Stormont Castle: How a ‘plain house’ in Belfast became the seat of power

A century ago, the Stormont Estate was chosen as the seat of the government of Northern Ireland. John Goodall looks at the history of this decision and the castle now at the centre of politics. Photographs by Paul Highnam.

In 1920, amid intensifying violence, Ireland was partitioned. By the terms of the Government of Ireland Act, the six counties in the north of the island were divided from the remaining 26 to the south, and each was provided with an assembly to control its internal affairs.

The former desired political union with Britain and the latter independence from it, but both regarded partition as an act of betrayal that compromised Ireland’s geographic integrity. Nonetheless, political division proved irresistible and, in December 1921, the Anglo-Irish Treaty conceded Dominion status to the Irish Free State, the future Republic of Ireland.

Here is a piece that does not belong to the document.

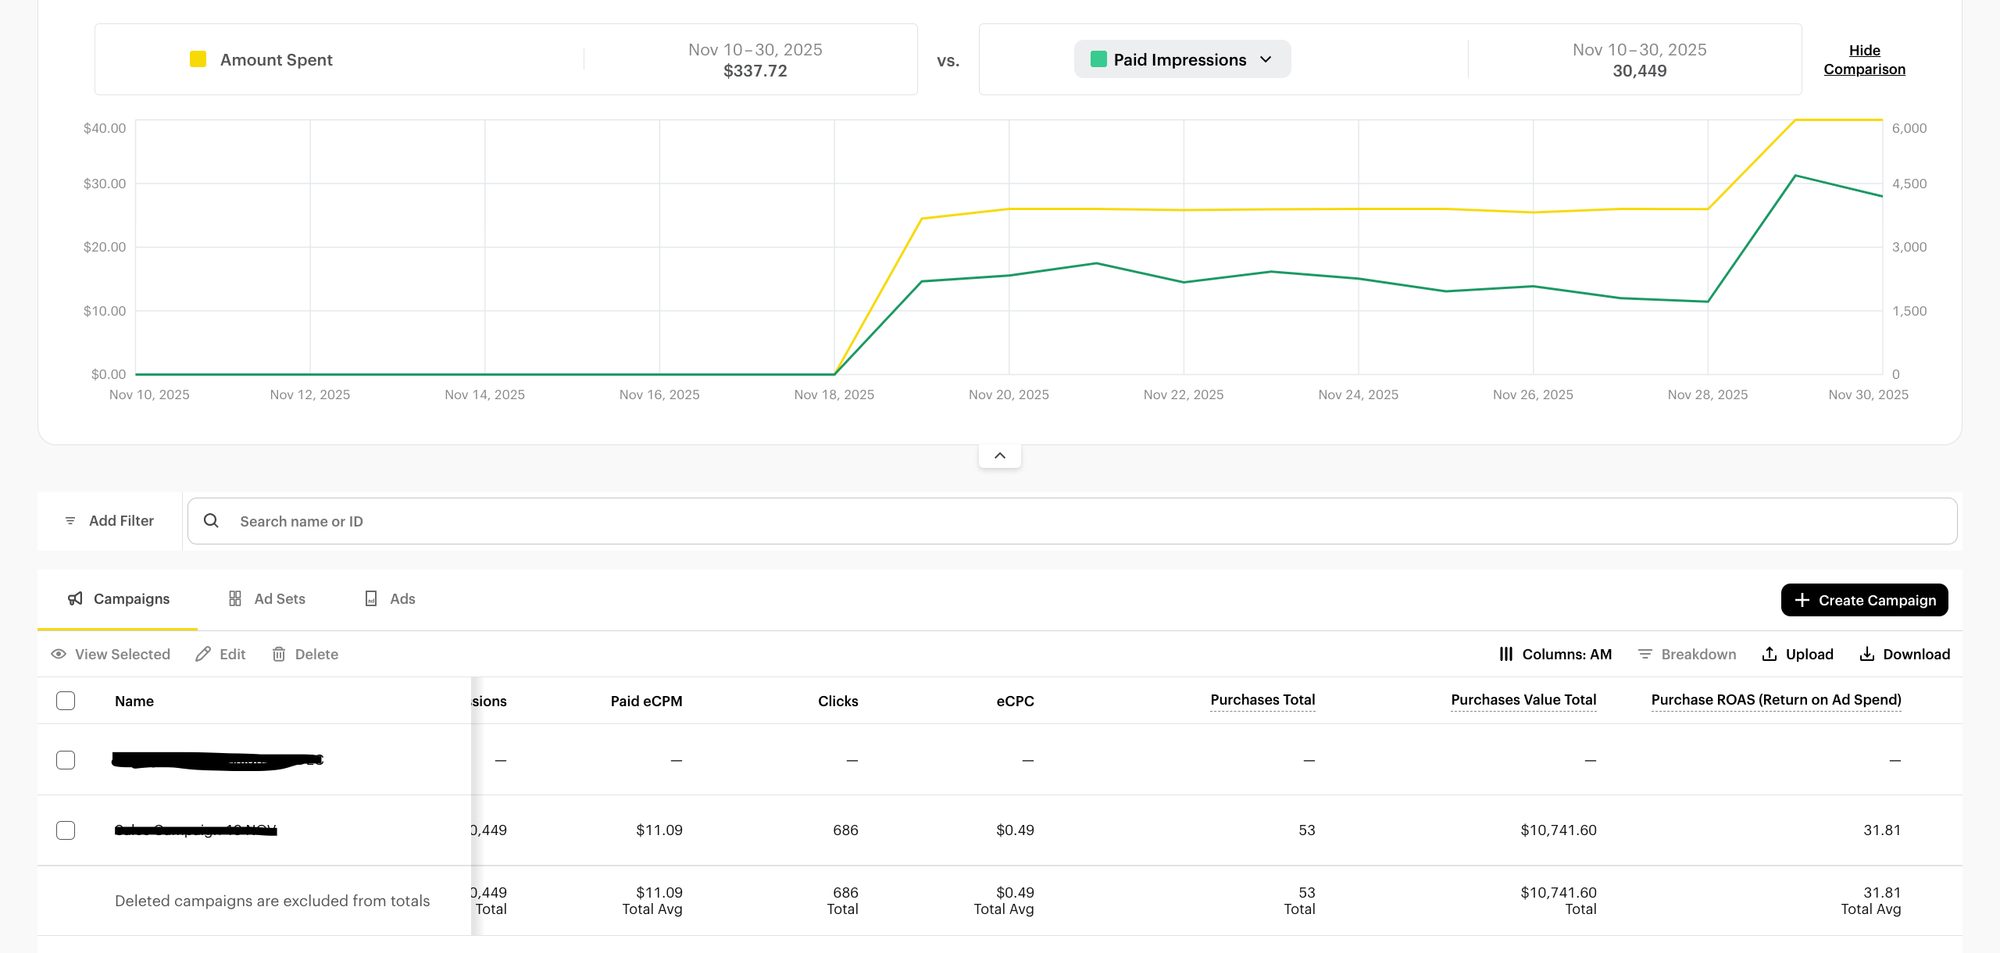Open the Add Filter menu

coord(110,521)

A few months earlier, on June 22, 1921, George V and Queen Mary had braved the dangers of an ongoing and bitterly fought civil war to open the newly assembled Northern Ireland Parliament in the Council Chamber of Belfast City Hall.

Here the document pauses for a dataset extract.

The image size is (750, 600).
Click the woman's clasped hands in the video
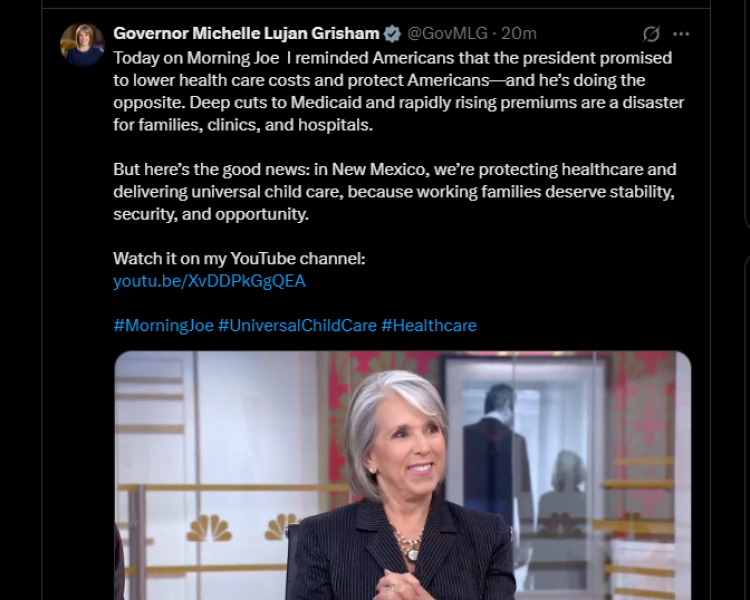[x=405, y=580]
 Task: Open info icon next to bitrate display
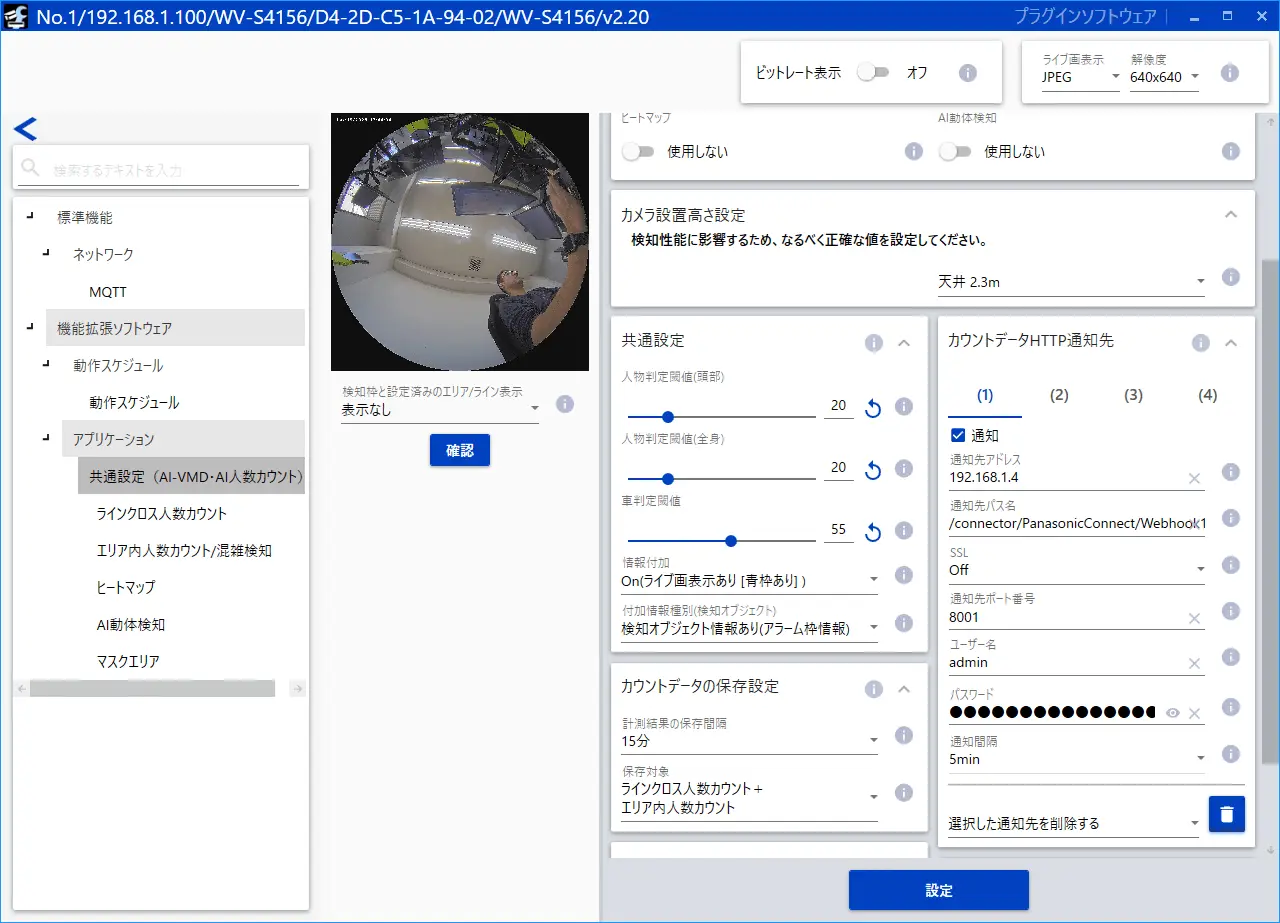click(x=967, y=73)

Belfast had grown in the course of the 19th century — largely through the profits of linen manufacture and shipbuilding — into one of the richest cities in the world. It was a status powerfully articulated by the stupendous scale of City Hall, completed in 1906 and perhaps the most ambitious civic building of the Edwardian period. The new leaders of Northern Ireland, however, were not tempted to adopt this building as their new home.

That is because, in the first quarter of the 20th century, new parliament buildings were springing up across the British Empire as an expression of its changing character.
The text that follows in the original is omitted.